There’s a high probability that even the most digitally savvy consumers still receive an explanation of benefits (EOB) letter between actual bills for medical services rendered. That’s going to be with us for a while yet, but there’s a light at the end of that tunnel, and it’s a device screen.
The preponderance of paper in healthcare billing and payments is deeply engrained among patients and providers three years after telemedicine became commonplace. Still, major players are working to help create a new mindset around the healthcare payment experience.
“I say the last impression is the lasting impression,” Jeff Lin, president of InstaMed, a J.P. Morgan company, and global co-head of healthcare payments at J.P. Morgan, told PYMNTS’ Karen Webster. “It is no surprise that when we have that gap and talk to consumers about this, 42% of consumers will switch to a different provider based on payment experience.”
Lin called healthcare billing and payments today “nuanced” in that there’s a certainty when paying a paper invoice with a check, but people increasingly crave better options.
“There’s a famous fast-food chain out there that had an adage of ‘have it your way.’ Part of that is that healthcare has to have that same mentality,” he said, meaning that in the slow pivot to digital healthcare payments, consumers want these options available, whether they use them today or next year.
Pointing to high deductibles that are a reality now, Lin said there’s “a wealth of payment options” and modes of provider-patient communication, such as digital portals.
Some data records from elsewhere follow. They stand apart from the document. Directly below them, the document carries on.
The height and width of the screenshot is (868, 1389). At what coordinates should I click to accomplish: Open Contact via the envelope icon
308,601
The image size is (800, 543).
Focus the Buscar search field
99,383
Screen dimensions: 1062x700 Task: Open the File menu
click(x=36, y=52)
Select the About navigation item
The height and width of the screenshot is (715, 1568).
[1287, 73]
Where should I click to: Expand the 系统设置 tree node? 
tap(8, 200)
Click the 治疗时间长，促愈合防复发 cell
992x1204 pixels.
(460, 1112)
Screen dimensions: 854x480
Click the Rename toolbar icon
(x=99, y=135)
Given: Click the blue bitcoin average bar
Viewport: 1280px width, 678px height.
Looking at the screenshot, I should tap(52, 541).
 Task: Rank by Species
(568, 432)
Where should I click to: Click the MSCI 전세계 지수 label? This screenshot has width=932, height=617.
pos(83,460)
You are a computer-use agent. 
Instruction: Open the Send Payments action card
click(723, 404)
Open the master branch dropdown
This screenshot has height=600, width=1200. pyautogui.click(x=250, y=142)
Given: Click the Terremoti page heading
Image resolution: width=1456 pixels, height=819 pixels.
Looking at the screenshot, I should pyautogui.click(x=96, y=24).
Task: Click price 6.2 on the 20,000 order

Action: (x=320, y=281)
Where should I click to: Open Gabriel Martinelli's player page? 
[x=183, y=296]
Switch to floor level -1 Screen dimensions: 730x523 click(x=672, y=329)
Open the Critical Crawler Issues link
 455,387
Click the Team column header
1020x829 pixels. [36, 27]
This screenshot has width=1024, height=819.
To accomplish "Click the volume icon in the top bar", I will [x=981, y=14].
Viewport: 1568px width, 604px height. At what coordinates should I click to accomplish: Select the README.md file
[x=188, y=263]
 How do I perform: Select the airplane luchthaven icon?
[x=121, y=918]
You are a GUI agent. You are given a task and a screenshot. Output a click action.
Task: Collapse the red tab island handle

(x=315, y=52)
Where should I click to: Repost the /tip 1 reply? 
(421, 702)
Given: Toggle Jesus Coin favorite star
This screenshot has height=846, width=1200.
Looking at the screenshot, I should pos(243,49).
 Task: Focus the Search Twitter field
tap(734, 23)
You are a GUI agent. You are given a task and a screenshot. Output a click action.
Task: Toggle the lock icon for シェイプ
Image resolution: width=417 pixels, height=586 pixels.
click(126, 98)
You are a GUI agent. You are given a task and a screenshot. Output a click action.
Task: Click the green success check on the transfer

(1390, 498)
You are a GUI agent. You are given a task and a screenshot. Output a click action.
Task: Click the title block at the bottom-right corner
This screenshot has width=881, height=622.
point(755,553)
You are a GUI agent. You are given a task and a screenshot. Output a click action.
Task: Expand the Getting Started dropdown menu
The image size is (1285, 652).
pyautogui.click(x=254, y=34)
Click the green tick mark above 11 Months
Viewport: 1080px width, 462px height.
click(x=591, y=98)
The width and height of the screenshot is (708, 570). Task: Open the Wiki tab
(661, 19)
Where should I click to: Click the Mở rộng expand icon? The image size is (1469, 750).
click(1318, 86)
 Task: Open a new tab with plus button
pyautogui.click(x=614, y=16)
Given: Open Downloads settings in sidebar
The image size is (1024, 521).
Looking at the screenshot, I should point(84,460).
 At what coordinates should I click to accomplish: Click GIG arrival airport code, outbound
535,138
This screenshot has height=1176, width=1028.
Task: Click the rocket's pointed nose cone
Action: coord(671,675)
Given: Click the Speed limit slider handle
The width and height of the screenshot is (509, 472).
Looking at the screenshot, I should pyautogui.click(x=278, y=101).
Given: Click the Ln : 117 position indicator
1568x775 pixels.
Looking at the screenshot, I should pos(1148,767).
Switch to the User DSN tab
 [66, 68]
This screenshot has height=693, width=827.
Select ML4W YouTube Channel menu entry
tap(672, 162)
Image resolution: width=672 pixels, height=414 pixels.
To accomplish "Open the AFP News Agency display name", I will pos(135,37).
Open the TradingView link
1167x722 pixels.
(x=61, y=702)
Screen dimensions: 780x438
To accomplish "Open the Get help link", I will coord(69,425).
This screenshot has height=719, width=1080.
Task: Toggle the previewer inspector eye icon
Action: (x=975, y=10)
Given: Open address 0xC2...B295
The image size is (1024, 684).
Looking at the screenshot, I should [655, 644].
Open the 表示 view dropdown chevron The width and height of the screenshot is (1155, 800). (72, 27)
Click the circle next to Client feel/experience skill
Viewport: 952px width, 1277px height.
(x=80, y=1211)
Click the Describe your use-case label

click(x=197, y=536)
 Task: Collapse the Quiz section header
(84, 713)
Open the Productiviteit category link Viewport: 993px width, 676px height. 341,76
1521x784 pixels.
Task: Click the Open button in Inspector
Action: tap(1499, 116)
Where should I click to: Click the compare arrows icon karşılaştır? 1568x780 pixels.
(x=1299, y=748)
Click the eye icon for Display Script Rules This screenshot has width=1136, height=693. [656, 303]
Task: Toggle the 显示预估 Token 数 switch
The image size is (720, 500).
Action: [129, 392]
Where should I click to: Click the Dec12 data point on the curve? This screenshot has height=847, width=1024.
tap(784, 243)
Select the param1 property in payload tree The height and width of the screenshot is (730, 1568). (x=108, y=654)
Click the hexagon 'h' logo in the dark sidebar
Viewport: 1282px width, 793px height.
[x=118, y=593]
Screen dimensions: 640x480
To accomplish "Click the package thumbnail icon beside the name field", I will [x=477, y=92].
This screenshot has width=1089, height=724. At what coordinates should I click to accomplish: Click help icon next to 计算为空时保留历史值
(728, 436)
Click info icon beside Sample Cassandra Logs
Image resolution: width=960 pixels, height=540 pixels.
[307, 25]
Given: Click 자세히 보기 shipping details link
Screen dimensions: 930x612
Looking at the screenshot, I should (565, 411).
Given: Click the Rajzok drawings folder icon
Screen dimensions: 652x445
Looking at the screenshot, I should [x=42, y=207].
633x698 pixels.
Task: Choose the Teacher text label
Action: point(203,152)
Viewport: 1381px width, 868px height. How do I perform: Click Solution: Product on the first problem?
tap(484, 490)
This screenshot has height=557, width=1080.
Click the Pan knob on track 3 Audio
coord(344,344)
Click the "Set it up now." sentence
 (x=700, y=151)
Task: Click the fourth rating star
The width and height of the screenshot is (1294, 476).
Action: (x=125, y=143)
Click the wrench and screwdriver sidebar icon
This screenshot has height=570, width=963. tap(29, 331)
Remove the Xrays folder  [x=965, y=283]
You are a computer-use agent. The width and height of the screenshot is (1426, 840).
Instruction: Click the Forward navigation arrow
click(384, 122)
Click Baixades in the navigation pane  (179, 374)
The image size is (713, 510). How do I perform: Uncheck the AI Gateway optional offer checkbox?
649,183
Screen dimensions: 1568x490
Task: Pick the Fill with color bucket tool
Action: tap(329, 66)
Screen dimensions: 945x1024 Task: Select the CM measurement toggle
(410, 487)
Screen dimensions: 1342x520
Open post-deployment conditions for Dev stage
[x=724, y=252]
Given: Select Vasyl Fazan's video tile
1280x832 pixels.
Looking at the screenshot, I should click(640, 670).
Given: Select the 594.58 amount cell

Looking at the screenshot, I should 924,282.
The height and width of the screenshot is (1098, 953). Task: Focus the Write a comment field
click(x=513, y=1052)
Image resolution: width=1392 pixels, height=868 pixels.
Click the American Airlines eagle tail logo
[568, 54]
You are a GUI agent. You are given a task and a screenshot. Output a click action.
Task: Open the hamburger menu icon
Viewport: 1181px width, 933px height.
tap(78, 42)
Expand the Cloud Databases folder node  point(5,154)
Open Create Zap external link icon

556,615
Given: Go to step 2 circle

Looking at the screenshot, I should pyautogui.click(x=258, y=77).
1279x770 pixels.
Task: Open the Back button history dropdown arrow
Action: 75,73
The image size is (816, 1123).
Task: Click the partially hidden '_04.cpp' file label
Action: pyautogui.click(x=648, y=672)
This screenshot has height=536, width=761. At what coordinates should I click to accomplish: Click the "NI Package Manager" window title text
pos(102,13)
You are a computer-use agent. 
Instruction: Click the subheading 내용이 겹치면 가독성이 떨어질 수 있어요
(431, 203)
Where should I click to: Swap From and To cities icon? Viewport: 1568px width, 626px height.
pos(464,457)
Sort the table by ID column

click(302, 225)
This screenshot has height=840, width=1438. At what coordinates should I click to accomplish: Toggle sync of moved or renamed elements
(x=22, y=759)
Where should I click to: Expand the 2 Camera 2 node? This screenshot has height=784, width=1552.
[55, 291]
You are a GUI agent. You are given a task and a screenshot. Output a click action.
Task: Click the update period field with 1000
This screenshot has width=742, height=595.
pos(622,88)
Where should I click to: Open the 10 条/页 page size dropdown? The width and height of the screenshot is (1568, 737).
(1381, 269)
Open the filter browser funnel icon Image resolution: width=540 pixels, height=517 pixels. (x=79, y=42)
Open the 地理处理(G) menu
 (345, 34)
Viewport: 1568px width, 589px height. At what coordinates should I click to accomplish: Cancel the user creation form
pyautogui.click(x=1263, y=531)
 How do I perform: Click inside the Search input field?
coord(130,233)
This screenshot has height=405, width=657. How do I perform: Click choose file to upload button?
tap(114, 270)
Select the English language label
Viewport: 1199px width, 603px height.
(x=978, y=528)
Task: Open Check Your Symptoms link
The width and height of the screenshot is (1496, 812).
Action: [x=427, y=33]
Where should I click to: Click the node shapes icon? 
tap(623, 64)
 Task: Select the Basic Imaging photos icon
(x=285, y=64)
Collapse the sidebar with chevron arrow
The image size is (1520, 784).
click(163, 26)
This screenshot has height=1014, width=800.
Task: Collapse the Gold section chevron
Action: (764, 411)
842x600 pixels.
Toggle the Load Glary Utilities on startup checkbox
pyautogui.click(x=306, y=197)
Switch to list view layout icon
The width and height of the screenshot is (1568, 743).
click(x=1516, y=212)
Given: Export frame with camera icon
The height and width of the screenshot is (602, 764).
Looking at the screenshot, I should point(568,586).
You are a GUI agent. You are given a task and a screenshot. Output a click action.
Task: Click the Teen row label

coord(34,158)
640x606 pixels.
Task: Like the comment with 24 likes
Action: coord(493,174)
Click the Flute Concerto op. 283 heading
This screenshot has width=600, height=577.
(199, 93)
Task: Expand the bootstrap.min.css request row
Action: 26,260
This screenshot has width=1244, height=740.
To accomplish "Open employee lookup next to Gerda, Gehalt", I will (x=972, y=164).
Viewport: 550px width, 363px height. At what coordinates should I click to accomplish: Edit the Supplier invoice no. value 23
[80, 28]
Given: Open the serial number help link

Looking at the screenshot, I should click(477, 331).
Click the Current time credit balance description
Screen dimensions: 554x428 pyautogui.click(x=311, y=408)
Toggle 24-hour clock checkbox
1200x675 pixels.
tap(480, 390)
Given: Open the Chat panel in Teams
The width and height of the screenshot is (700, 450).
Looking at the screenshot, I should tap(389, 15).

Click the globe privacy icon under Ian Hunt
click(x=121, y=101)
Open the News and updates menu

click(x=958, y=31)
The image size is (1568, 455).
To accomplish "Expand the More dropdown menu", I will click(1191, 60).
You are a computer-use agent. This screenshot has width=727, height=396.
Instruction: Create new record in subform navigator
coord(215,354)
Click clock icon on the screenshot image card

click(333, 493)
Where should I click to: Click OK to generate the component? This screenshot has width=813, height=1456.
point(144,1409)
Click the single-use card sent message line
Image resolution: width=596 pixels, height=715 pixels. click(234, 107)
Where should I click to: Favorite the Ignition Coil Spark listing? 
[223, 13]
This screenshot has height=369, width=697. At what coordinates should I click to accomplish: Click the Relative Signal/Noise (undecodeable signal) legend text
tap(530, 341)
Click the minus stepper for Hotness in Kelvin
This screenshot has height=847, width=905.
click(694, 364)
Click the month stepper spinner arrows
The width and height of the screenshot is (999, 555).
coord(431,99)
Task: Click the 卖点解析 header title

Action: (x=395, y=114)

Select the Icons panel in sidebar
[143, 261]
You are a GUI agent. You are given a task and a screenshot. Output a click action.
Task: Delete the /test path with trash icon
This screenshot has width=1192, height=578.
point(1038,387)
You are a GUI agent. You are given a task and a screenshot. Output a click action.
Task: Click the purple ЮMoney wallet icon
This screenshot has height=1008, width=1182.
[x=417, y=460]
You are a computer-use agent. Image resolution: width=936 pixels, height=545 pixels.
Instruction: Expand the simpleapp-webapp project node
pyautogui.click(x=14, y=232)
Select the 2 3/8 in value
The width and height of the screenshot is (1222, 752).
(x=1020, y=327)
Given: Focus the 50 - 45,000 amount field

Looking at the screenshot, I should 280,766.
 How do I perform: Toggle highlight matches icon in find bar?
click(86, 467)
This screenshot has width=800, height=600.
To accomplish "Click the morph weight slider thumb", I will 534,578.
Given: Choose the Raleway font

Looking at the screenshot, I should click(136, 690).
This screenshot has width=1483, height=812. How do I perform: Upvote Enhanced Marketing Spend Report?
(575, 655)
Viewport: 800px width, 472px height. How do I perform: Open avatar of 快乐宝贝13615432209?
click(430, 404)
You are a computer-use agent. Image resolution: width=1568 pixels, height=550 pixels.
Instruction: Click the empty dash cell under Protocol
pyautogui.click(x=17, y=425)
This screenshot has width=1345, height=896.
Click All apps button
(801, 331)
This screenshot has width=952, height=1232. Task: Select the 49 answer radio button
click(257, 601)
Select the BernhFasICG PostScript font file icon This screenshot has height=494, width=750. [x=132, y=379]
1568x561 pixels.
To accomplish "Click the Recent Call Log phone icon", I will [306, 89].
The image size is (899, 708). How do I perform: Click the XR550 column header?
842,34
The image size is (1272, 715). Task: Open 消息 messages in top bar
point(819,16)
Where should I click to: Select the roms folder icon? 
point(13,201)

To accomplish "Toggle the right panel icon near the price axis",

All these need to be offered (and reoffered) until consumers experience the benefits sufficiently to switch.
See also: JPMorgan Sees Healthcare Focus on Digital Key to Improving Patient Care
As this process unfolds over time, Lin joked that we’re currently stuck with a healthcare payments system that could never survive in the competitive world of retail.
“Let’s say I buy a TV, this TV that’s beautiful, but has no price tag whatsoever, and I bring home this TV and watch that TV for 30, 60, 90 days,” he said. “Then lo and behold, 90 days later, I get a bill in the mail that talks about the transistors and the microchips that make up that TV. That is healthcare payments experience personified” as it now stands.
There is positive movement as patient portals have proliferated in the past three years. Some of them are serving details never seen before, like pre-care treatment estimates and even installment plans right in the portal to make expensive procedures affordable.
Lin called that an expression of “the full continuum of setting expectations, delivering communications digitally, and paying digitally. Offering all that in a convenient way for not only the patient but also to help the staff on the backend who’s hindered by staffing shortages right now” is the technology and behavior change that J.P. Morgan sees as the future.
He added that “the estimates of cost, the visibility into the benefits of the individual — because it has to be individualized — and ensuring that you’re delivering that communication to that patient before the visit, all those things need to come together all at once to deliver a people-process-technology [benefit] to the consumer.”
It’s a consumer-first mindset still largely absent in healthcare, but a snowball effect has already begun. Lin said he believes it’s now incumbent on providers to engage consumers at every touchpoint, ensuring they’re enrolling in digital communications, having basic info like the correct email address, offering options like SMS text messaging, and providing digital payment choices.
“All those things need to be thought through in the mindset of how the consumer is going to be interacting with my business, and what are the gaps to make my systems digital so you can make that experience digital for the consumer,” he said.
Read also: NextGen Healthcare Expands InstaMed Partnership
Electronic medical records (EMR) are necessary to modernize healthcare payments, and innovation around that highly sensitive data is powering the new experiences Lin described.
Here again, there’s a checklist that providers and payment partners need to complete.
“Who’s my EMR [system] and my accounting system that’s tied into it?” he said. “Do I have the capabilities on the backend? Who’s my partner on payment to deliver this end-to-end lifecycle? How can I make sure that all these systems and all these partners are working closely together and not creating more work for my staff” or the patients being treated?
Saying that things like pre-care estimates once seemed dreamlike, Lin explained his view is that these options have “improved significantly,” as have systems to support the value chain from scheduling to bill presentment to payment.
“We’re making strides,” he said. “We’re not there yet, but I do think I see positive momentum as I look across the board.”
As these considerations relate to patient outcomes, he said he sees a better billing and payments experience as part of a redefinition of outcomes in healthcare, not just in the treatment delivered but in the overall patient experience from start to finish.
“There is a broad spectrum of ways to get access to care that I think is profound for patients,” he said. “You’ll start seeing this with the Internet of Things, health wearables, and so on. It is not going to be the annual visit, it’s going to be every day I’m wearing something” that’s tracking health states, reinventing the notion of “preventative care” entirely.
Payments are part of it, as he added that the new healthcare paradigm of everyday tracking enables automation use cases and the ability to personalize the experience, including payments.
His closing thoughts on the presence of paper? As more digital-first millennials hit the age where chronic health problems become a fact of life, they’ll carry that mindset to the doctor’s office and use digital options whenever offered, organically cutting the paper dependence.